The company is trying to stay ahead of would-be regulations that could be coming down the pipeline, by modeling its practices on other parts of the dietary supplements industry.
"You always have to be thinking of what should happen? What do other industries have that this industry is going to need," says Barroso. "In an unregulated market, you know that sooner or later regulations are going to come in. So what will those regulations look like?"
Green Roads has been growing fast. In 2015, the company sold about $400,000 worth of CBD products. It expects revenues of over $80 million this year, according to Fuentes. And they hope more of that money can stay in Florida as the state looks to grow the source of CBD -- the hemp plant.
"We are both Floridian natives from Hialeah," says Baldwin Fuentes. "We're really happy to bring jobs to the state. We want to bring farming back to the state. We're really looking at helping Florida become more of an economic powerhouse. "
Cannabis CashCBD products are expected to be a $1 billion market in three years. Florida’s agriculture commissioner thinks the state’s industrial hemp market could bring in more than $20 billion in a decade. Already, the sale of medical marijuana products is generating billions of dollars each year. And the legal sale of medical marijuana edibles could begin soon.
So what to do with all that money? Most banks are not interested in touching any cash that touches cannabis, but not First Federal Bank. It started as a small savings and loan bank in 1962 in Live Oak, Florida. The bank offered its first checking account in the 1980s.
Today, First Federal is headquartered in Lake City and five months ago it began banking cannabis money. That about the same time John Medina took over as president of the bank.
"We recognize that it was a grossly underserved market and frankly a very dangerous market for the growers and the licensees having to manage large sums of cash (that) in many cases is being carried in trunks of cars and in backpacks," Medina says.

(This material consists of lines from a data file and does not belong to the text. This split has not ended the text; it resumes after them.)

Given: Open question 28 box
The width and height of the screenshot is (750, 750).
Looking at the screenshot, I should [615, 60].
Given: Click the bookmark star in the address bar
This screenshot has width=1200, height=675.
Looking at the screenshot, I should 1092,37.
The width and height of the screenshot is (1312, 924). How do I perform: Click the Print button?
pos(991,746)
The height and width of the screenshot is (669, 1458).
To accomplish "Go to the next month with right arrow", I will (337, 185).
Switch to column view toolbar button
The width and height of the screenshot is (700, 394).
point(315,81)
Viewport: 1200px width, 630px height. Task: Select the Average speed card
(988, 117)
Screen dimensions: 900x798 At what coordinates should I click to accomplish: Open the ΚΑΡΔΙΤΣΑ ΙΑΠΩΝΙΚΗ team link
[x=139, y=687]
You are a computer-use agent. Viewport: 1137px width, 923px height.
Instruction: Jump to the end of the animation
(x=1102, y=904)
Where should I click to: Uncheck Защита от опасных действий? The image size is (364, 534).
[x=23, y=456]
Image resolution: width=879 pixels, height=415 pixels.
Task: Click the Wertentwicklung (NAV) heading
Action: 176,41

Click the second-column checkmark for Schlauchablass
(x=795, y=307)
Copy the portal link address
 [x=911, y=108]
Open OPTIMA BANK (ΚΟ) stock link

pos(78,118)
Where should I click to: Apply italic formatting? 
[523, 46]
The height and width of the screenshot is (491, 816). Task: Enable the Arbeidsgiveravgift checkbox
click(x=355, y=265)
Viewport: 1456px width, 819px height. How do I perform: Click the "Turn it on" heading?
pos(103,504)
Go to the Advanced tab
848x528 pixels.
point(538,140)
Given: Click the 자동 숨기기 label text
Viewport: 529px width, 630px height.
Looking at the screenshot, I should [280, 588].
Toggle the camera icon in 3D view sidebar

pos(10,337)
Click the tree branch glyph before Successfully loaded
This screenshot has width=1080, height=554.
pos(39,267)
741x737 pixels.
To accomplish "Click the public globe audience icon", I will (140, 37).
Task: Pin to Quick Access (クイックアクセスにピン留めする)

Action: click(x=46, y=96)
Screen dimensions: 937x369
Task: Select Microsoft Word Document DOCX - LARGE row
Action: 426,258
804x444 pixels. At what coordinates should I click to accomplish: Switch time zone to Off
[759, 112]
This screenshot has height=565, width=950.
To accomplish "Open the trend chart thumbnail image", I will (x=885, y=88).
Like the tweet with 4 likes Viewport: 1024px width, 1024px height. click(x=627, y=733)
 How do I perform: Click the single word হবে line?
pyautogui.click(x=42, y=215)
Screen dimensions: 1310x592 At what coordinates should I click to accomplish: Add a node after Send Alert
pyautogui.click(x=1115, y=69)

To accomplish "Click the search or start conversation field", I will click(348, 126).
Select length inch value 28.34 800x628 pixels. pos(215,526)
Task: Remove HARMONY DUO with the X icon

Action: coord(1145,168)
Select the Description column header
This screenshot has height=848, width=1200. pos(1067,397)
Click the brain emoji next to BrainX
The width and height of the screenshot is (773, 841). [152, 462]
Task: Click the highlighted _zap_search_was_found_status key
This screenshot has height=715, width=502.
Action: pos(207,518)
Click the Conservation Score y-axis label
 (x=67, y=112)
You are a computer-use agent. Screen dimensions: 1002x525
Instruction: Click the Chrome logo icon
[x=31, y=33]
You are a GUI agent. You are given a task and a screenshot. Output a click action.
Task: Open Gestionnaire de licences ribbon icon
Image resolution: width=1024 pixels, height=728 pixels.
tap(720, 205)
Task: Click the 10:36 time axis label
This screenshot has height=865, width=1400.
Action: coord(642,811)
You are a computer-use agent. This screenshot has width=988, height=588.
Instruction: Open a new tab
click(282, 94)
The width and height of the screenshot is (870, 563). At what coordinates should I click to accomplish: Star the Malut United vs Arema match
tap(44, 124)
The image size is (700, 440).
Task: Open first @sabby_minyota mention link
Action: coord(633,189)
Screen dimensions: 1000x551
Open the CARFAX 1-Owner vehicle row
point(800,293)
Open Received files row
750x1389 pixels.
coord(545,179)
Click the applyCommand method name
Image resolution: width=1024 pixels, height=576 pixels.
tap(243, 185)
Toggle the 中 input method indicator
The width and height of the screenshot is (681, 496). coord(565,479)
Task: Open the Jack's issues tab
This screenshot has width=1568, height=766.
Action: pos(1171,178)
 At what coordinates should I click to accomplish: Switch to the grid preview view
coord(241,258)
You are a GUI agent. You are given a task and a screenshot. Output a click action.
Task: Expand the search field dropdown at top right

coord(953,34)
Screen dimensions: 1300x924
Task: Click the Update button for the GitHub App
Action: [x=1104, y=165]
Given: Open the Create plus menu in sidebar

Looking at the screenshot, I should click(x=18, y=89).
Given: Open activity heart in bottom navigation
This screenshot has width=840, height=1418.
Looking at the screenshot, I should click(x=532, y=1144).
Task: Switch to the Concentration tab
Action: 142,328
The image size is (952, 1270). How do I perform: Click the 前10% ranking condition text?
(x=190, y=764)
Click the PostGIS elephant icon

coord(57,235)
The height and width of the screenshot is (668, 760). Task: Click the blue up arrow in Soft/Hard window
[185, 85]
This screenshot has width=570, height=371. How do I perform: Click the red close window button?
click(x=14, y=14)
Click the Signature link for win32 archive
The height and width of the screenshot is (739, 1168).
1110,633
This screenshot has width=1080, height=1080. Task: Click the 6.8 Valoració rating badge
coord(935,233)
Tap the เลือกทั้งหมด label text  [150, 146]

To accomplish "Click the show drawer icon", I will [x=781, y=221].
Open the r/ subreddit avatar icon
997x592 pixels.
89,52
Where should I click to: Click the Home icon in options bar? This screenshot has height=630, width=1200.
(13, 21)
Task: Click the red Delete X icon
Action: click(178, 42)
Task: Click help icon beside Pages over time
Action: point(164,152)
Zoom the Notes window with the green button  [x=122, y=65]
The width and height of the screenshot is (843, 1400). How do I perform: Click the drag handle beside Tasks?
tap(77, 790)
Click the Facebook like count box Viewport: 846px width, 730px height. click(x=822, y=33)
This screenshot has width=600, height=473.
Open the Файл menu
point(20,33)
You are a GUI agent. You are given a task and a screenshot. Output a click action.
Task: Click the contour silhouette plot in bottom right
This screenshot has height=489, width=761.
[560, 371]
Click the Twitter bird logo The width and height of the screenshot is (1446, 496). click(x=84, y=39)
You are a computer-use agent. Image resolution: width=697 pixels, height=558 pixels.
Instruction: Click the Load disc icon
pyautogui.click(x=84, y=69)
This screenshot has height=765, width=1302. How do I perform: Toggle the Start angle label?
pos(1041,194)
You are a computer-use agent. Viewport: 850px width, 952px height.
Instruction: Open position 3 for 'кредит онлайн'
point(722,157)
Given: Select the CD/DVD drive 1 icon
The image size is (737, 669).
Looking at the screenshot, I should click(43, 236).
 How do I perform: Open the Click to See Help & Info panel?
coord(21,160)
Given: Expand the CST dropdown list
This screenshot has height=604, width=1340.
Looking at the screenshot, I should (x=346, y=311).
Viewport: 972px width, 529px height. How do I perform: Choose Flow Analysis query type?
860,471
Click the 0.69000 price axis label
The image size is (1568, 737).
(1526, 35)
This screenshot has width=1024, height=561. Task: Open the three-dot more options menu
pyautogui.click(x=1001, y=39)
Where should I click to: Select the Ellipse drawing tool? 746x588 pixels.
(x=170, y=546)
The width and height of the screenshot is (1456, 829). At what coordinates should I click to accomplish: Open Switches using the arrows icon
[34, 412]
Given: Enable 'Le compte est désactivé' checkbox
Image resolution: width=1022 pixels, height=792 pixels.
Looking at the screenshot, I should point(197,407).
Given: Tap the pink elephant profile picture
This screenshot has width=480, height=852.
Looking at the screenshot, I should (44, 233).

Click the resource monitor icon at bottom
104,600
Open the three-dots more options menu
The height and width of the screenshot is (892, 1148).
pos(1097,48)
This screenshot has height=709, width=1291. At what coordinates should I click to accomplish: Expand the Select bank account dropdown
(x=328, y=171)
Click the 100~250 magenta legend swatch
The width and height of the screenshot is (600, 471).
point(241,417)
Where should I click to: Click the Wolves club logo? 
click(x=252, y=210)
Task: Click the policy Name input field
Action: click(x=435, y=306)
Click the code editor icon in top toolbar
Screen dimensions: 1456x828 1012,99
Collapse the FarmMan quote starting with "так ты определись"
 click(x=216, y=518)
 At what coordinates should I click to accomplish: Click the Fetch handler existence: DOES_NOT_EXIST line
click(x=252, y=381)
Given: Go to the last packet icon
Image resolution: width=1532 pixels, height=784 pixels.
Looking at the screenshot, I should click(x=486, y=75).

The bank's first cannabis customers were from California, but Medina insists the money in the bank from California isn't directly from selling marijuana. Instead, the California money has been generated by companies there selling parts of themselves to raise money.
But in Florida, First Federal is banking business generated directly from the seed. "Any time that you have the actual product and you have cash involved, that's really what requires the heightened regulatory standards."
Since marijuana remains illegal according to federal law, businesses have had difficulty finding financial services. Nationally, fewer than 400 banks provide services to marijuana related businesses, according to the U.S. Treasury Department's Financial Crimes Enforcement Network. There are more than 4,000 banks in the U.S.
"While we feel relatively comfortable that the Department of Justice is not going to come knocking at our doors, we need guidance from Congress," says Medina.
As the cannabis industry grows beyond medical marijuana in Florida with industrial hemp and possibly CBD regulation, Medina says his bank is preparing for that business.
But First Federal isn't loaning money to the cannabis industry, at least not directly. "We are lending to individuals, [such as] the employees that work for them." The bank is comfortable making mortgage and auto loans to cannabis workers, but not to their employers.
"In the state of Florida every dispensary and every grower is currently paying real estate taxes on the property, they're paying utilities for the buildings that they're in. Technically, all of those payments are coming from the cannabis industry. All we're trying to do is create a safe environment for these companies to operate under."